慣れているけど慣れていない
「俺は日暮れまでと言ったはずだが?」
「分かってるよ」
「ごめんなさい」
雄也さんの言葉に、わたしは謝るしかない。
九十九は悪びれる様子もなく、謝る気もないようだけど。
「栞ちゃん、九十九に悪さをされなかった?」
「ばっ!?」
「悪さ?」
どこか楽し気な雄也さんの言葉に、わたしは首を傾げる。
すぐ横で、九十九が慌てたような声を出した気がするのは気のせいか?
でも、彼は少し水尾先輩を助けに行った時の話をしてくれた上で、ショックを受けたわたしを落ち着かせてくれたのだ。
そんな九十九より、彼の胸部に激しい頭突きのようなものをかましてしまったわたしの方が悪さをしたと言えなくもない。
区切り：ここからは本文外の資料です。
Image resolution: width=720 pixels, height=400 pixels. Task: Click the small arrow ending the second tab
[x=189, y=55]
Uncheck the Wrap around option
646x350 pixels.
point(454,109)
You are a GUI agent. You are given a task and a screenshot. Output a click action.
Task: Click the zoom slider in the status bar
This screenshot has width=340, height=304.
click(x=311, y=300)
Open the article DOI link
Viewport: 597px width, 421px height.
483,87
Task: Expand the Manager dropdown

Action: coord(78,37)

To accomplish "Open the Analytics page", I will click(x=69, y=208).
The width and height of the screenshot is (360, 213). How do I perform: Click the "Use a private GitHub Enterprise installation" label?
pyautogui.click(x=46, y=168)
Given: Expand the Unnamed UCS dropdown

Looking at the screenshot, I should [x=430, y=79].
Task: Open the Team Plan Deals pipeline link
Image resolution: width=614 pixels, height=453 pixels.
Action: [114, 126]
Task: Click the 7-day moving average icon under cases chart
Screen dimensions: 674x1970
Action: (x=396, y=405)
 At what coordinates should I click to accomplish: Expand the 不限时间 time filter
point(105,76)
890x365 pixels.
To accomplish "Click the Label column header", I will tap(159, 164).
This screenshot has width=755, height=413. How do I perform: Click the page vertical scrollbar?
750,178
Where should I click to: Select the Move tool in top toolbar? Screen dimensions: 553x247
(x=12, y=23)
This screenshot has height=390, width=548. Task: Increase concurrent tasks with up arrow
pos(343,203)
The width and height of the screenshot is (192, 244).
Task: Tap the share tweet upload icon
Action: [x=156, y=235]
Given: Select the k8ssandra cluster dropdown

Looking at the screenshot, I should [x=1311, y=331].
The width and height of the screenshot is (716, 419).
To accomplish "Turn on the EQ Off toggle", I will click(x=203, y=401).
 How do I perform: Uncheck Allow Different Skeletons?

九十九は「大丈夫だ」と言ってくれたけど、彼の胸部には衝撃を吸収するようなクッションがない。
まあ、固くて頑丈だと思うけど、わたしの頭だってそれなりに固いのだ。
比喩的な話ではなく、物理的な意味で。
「日が落ちるまで浜にいたみたいだけど、寒くなかった?」
「特に寒さはなかったですよ」
ちゃんと建物から出た後に、九十九が上着を出してくれているし、何より、彼は温かいのだ。
筋肉ってなんとなく冷たいイメージがあったのだけど、実はかなり熱いことをわたしは九十九の身体で知っている。
……ぬ?
この表現はちょっとえっちくさいかな?
「この暑い部屋から出た直後だったから気になってね」
雄也さんはそう言って笑った。
まあ、確かに出た直後は少し冷えた気がしなくもない。
「これが、例の温室か……。確かに暑いな」
九十九が建物の中に入って確認する。
雄也さんは部屋の温度を下げなかったようだ。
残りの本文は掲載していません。